▶ [What is being asked]: What is needed is an exact copy of every entry, without the pictures.

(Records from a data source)
────────────────────────────────────────

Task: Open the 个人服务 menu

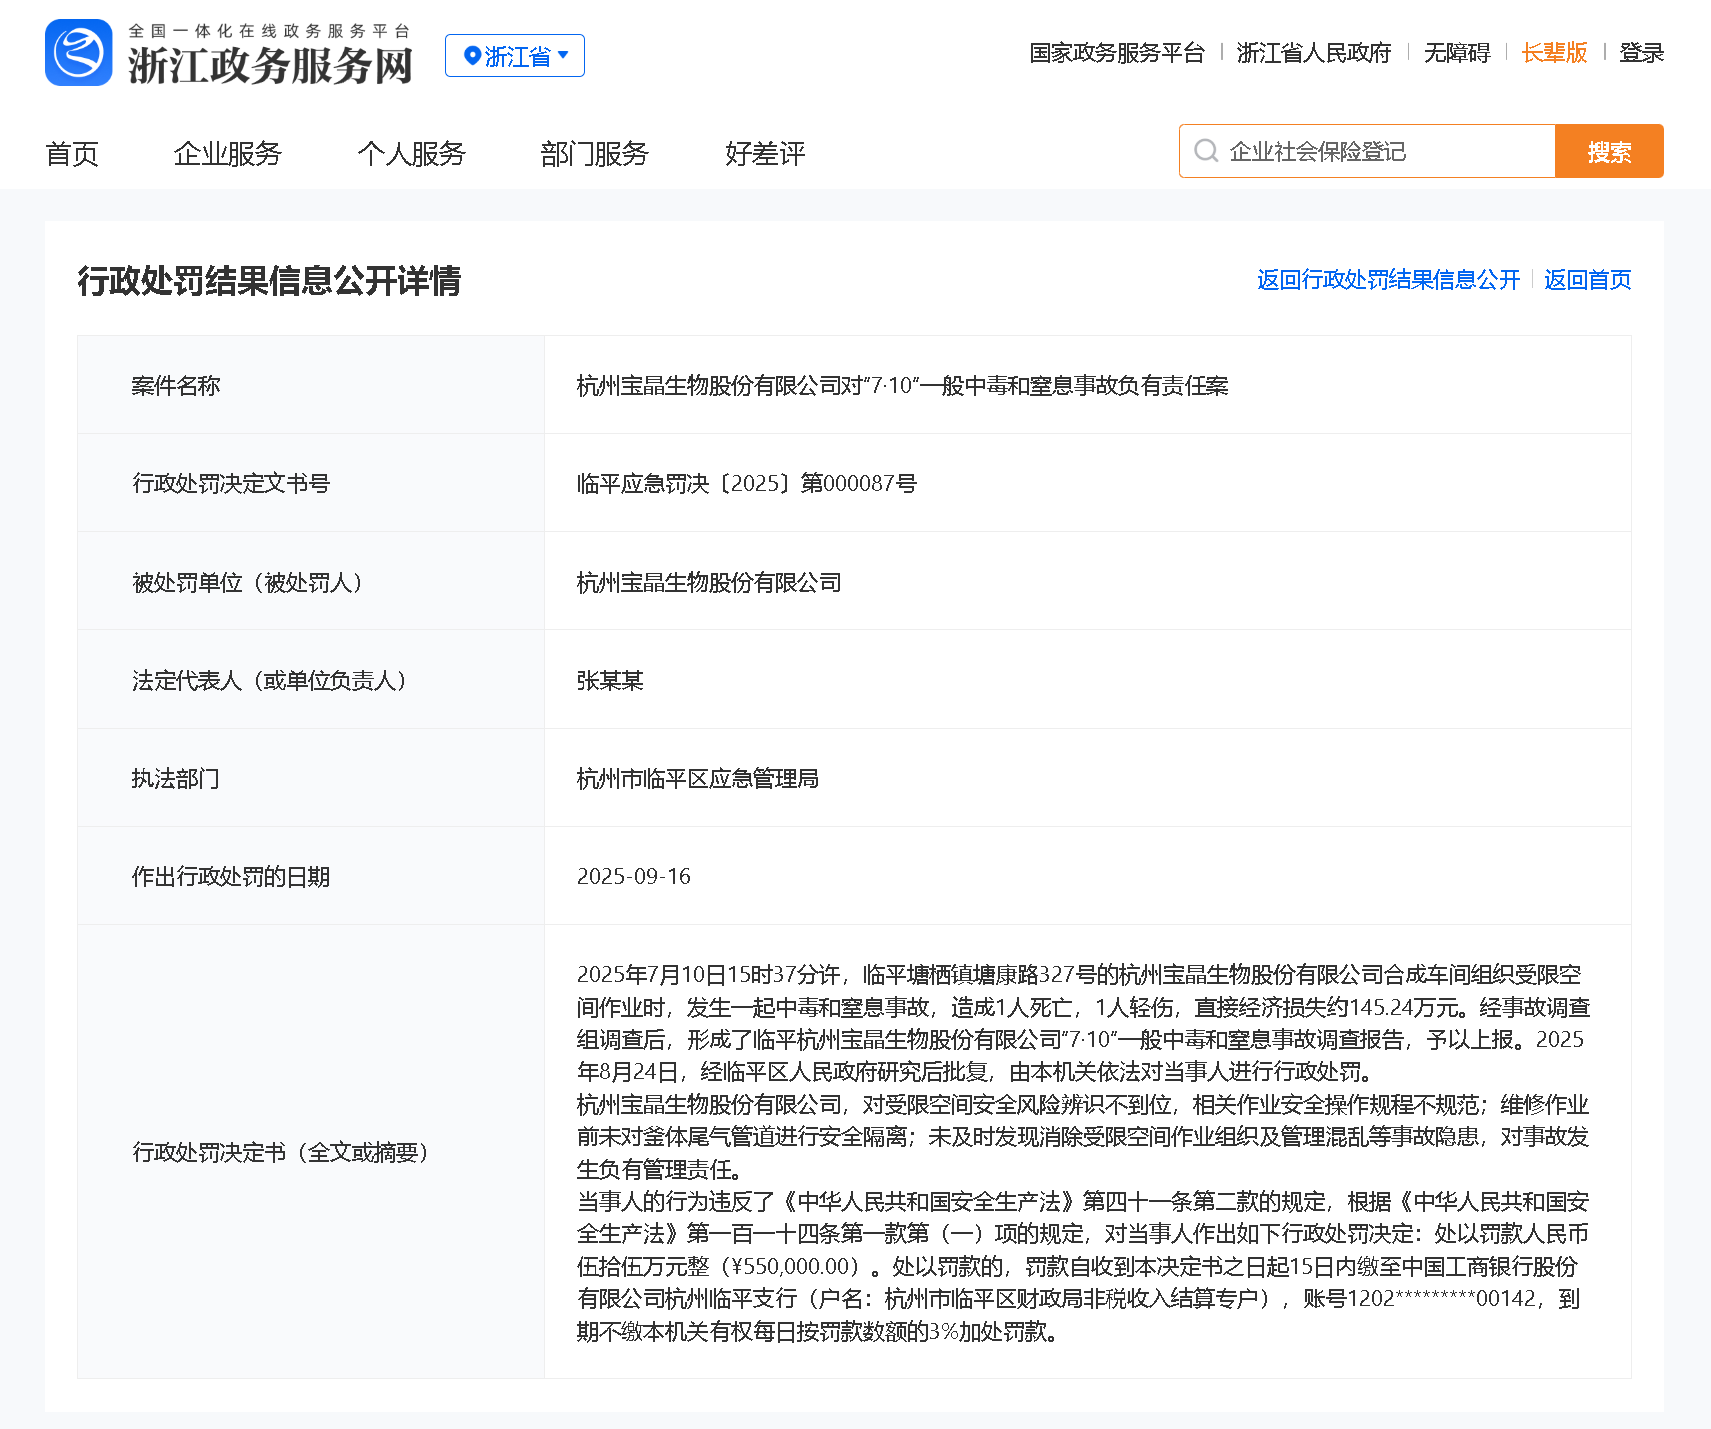Action: (411, 154)
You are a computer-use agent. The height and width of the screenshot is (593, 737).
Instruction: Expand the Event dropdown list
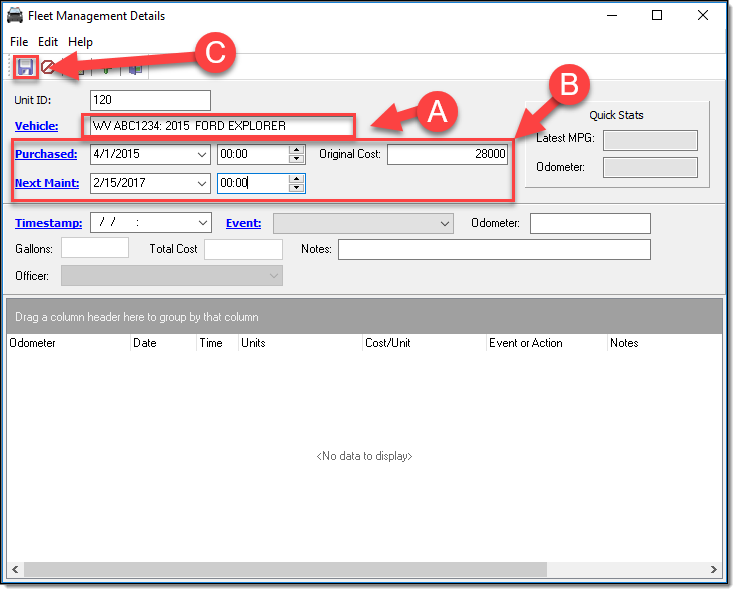(445, 223)
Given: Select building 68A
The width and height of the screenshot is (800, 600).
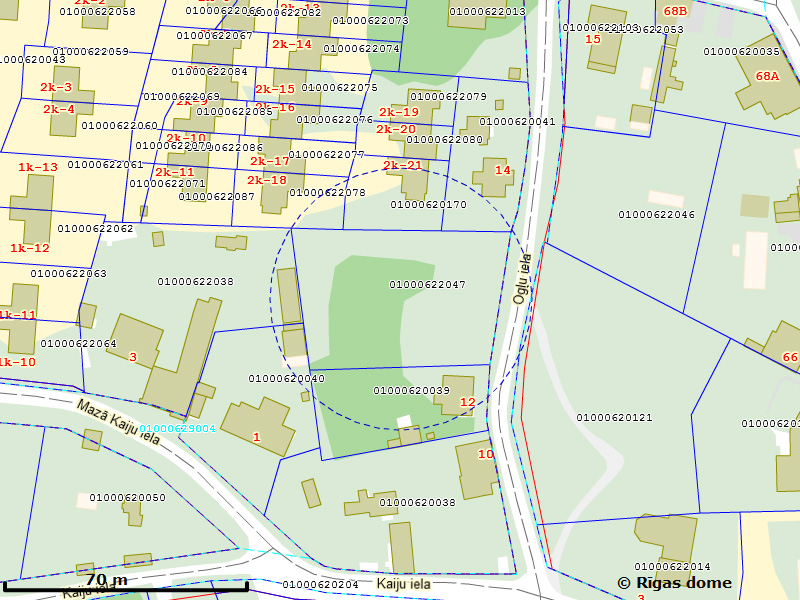Looking at the screenshot, I should (767, 76).
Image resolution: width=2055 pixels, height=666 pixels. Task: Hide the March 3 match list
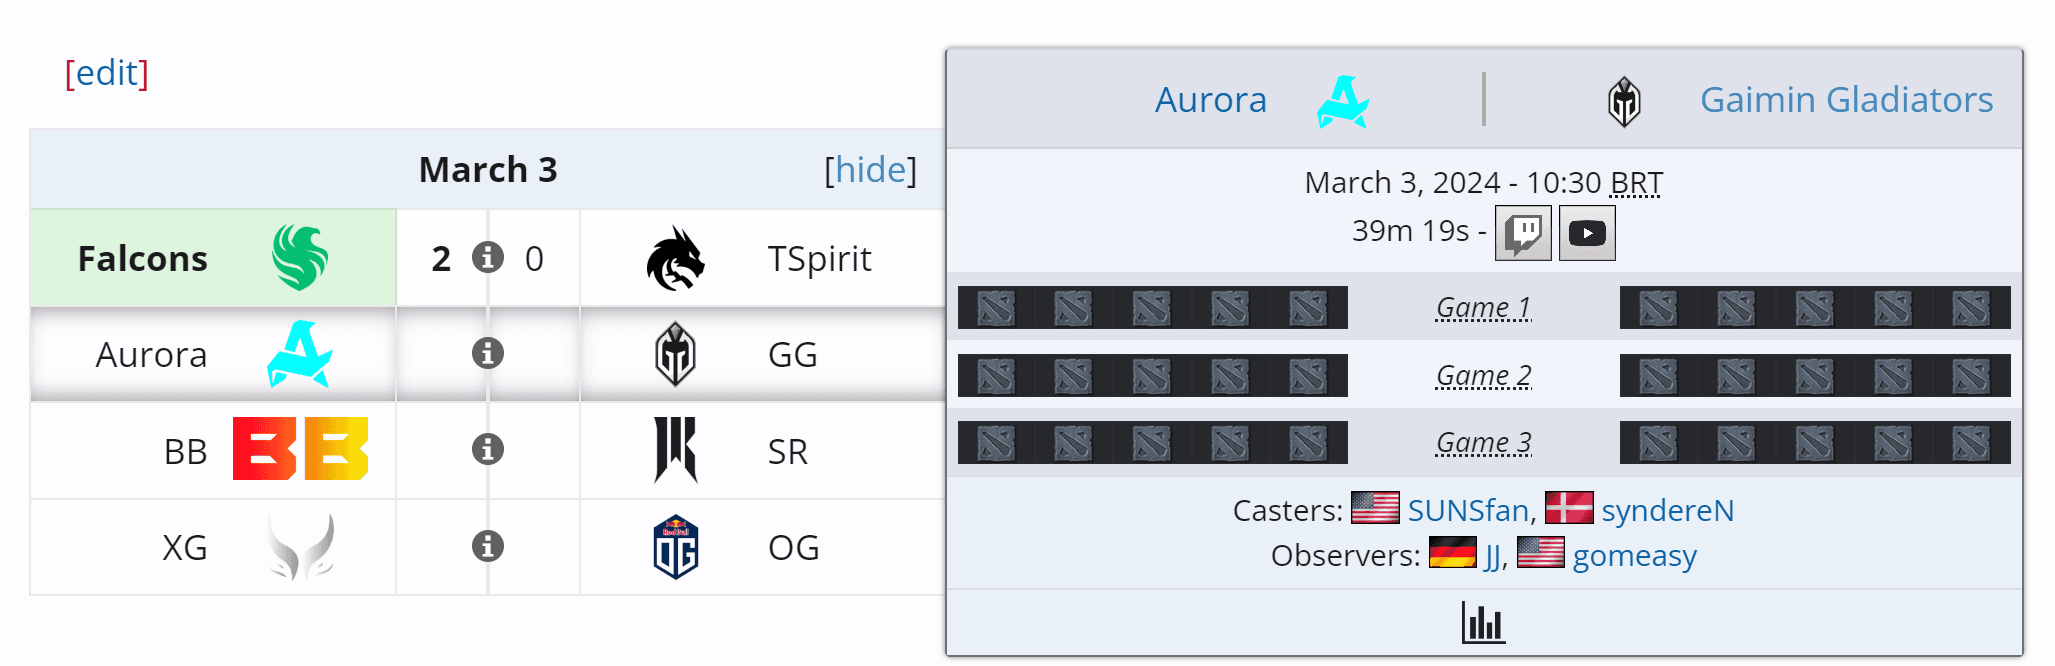pos(870,170)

────────────────────────────────────────

▶ [Solution below]:
Task: Open the 个人服务 menu

Action: (411, 154)
You are a computer-use agent. The height and width of the screenshot is (593, 737).
Instruction: Expand the Event dropdown list
(445, 223)
Given: Select building 68A
The width and height of the screenshot is (800, 600).
Looking at the screenshot, I should (767, 76).
Image resolution: width=2055 pixels, height=666 pixels. Task: Hide the March 3 match list
pos(870,170)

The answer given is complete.